When i used tail(test1.txt) command is working fine and it is able to read the data. But,when i used head(test.txt) command it is not working and it is unable to read the data it is showing error.

Let me know why head command(test.txt) is not working?
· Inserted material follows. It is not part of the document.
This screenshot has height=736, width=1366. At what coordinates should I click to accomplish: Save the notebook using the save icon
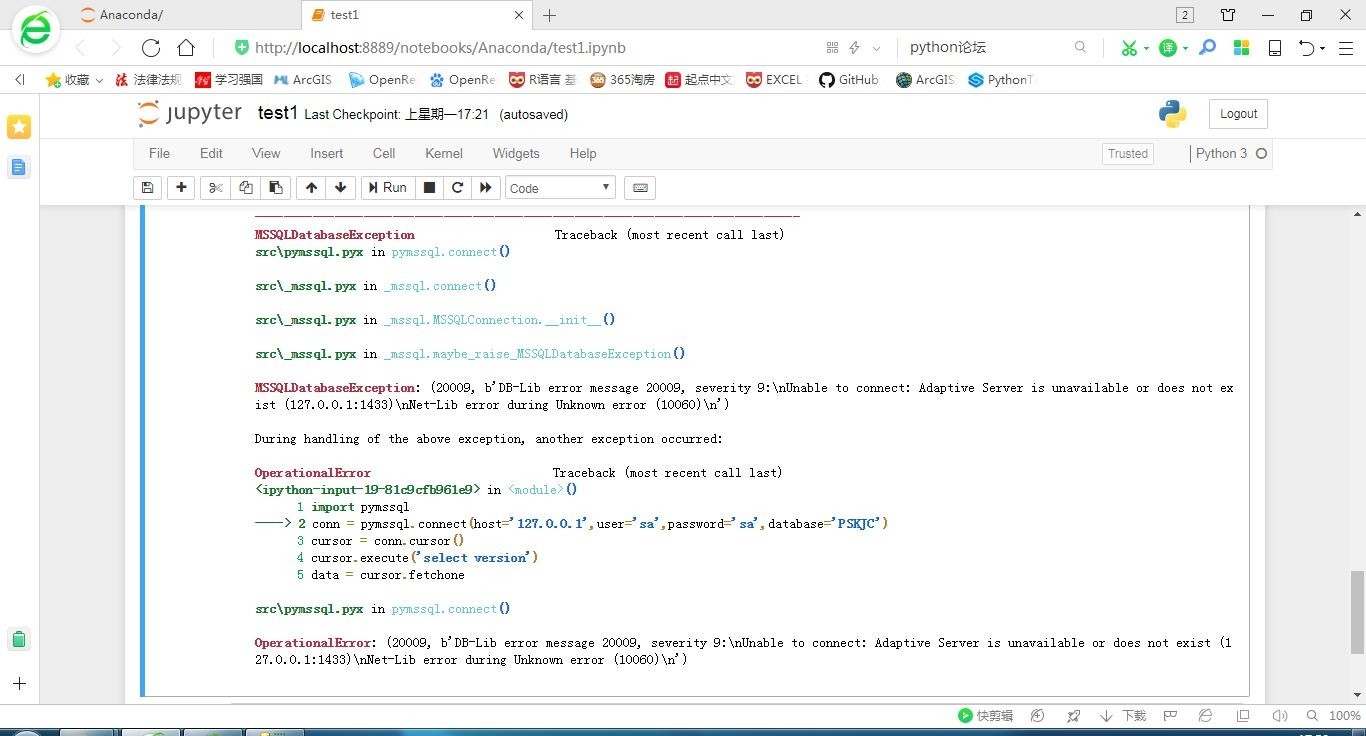click(147, 187)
Is this currect process to split the data?

Posted: Wed Mar 20, 2013 4:44 am
by crystal_pup
Can you paste the exact error that you are getting on using the head command on the test.txt file?
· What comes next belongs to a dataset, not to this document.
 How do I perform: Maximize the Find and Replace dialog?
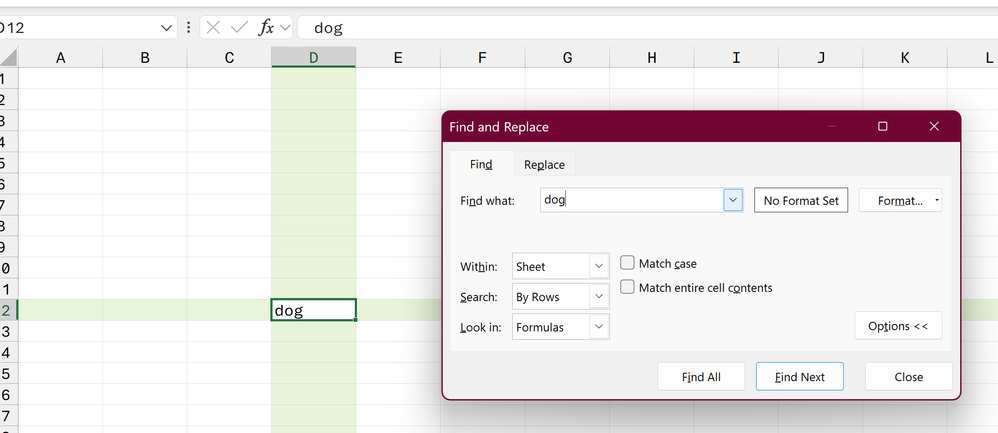[882, 127]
Posted: Wed Mar 20, 2013 5:20 am
by pkll
Hi crystal,
i am getting below error..

Sequential_File_0,0: Error reading on import.
Sequential_File_0,0: Consumed more than 100,000 bytes looking for record delimiter; aborting
Sequential_File_0,0: Import error at record 0.
Sequential_File_0,0: The runLocally() of the operator failed.

But,Tail command is working fine...

is there any another alternative process for split the data?
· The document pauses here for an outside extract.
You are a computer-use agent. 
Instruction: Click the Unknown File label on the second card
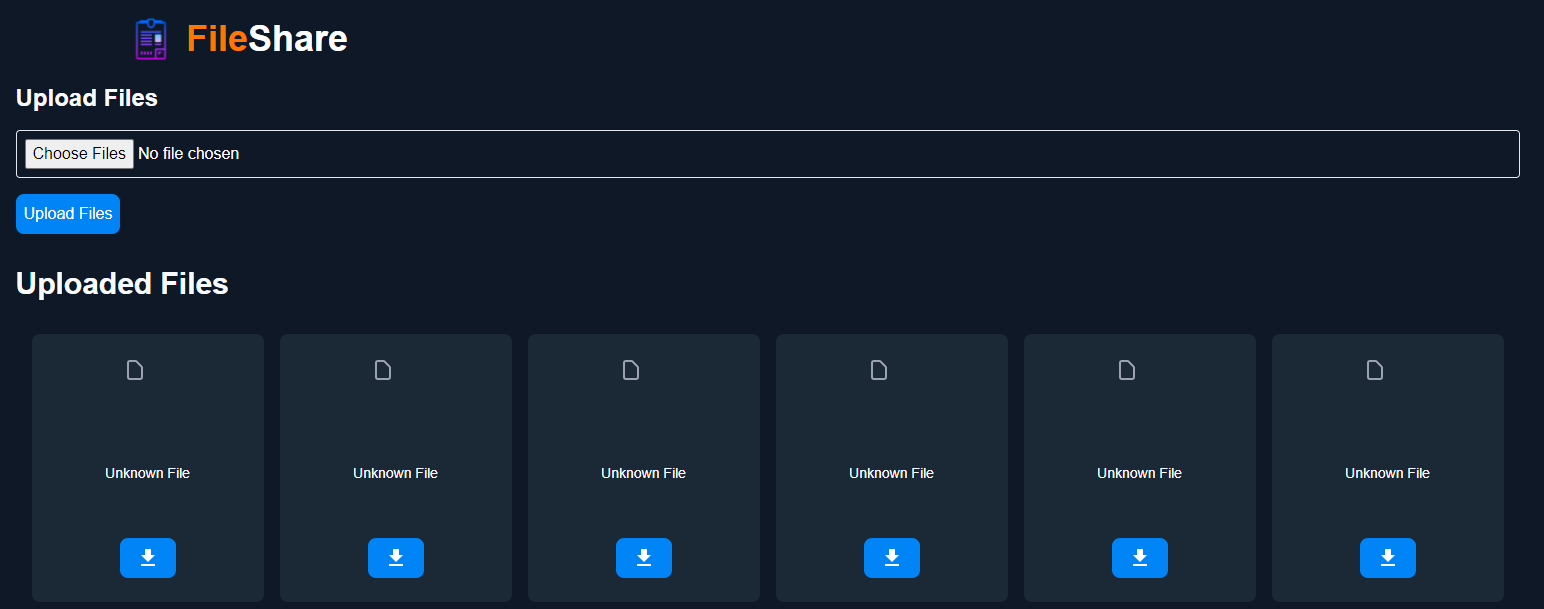tap(395, 472)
Use Split command to split the file

Posted: Wed Mar 20, 2013 5:38 am
by anbu

Code: Select all

split -4934001 CALL_HIST_DETAILS.txt test

Posted: Wed Mar 20, 2013 5:54 am
by prasson_ibm
Hi,
You can try with sed command

Code: Select all

   END=`wc -l CALL_HIST_DETAILS.txt|awk -F" " '{print $1}'`
   sed -n '1,4934001p' CALL_HIST_DETAILS.txt > test.txt
   sed -n '4934002,'$END'p' CALL_HIST_DETAILS.txt > test1.txt

Posted: Wed Mar 20, 2013 6:23 am
by anbu
Few changes to prasson_ibm's code.

Code: Select all

END=`wc -l < CALL_HIST_DETAILS.txt` 
   sed -n '1,4934001{p;4934001q;}' CALL_HIST_DETAILS.txt > test.txt 
   sed -n '4934002,$p' CALL_HIST_DETAILS.txt > test1.txt

Posted: Wed Mar 20, 2013 6:36 am
by daignault
Try defining the sequential file correctly. You have not defined a correct delimiter for parsing the columns or you have not defined the blocks of data. Fix your definition and the reading of the data by Datastage will be correct.

Regards

Ray D

Posted: Wed Mar 20, 2013 7:33 am
by chulett
So this is your unzipped file?

Posted: Wed Mar 20, 2013 9:38 am
by prasannakumarkk
i guess. see am guessing, i guess. ok
Sequential_File_0,0: Consumed more than 100,000 bytes looking for record delimiter; aborting
Sequential_File_0,0: Import error at record 0
What is the first record in your head file. Does it have column header.
Do it have more than 100,000 character. And what is the record delimiter that you have specified in the format of the sequential file stage. And do you have new line character in the first record.

Remove the first line and run

Posted: Wed Mar 20, 2013 9:40 am
by prasannakumarkk
Also in the director, for the run, check the monitor. How many records are read from the sequential file stage. It should be zero. Correct?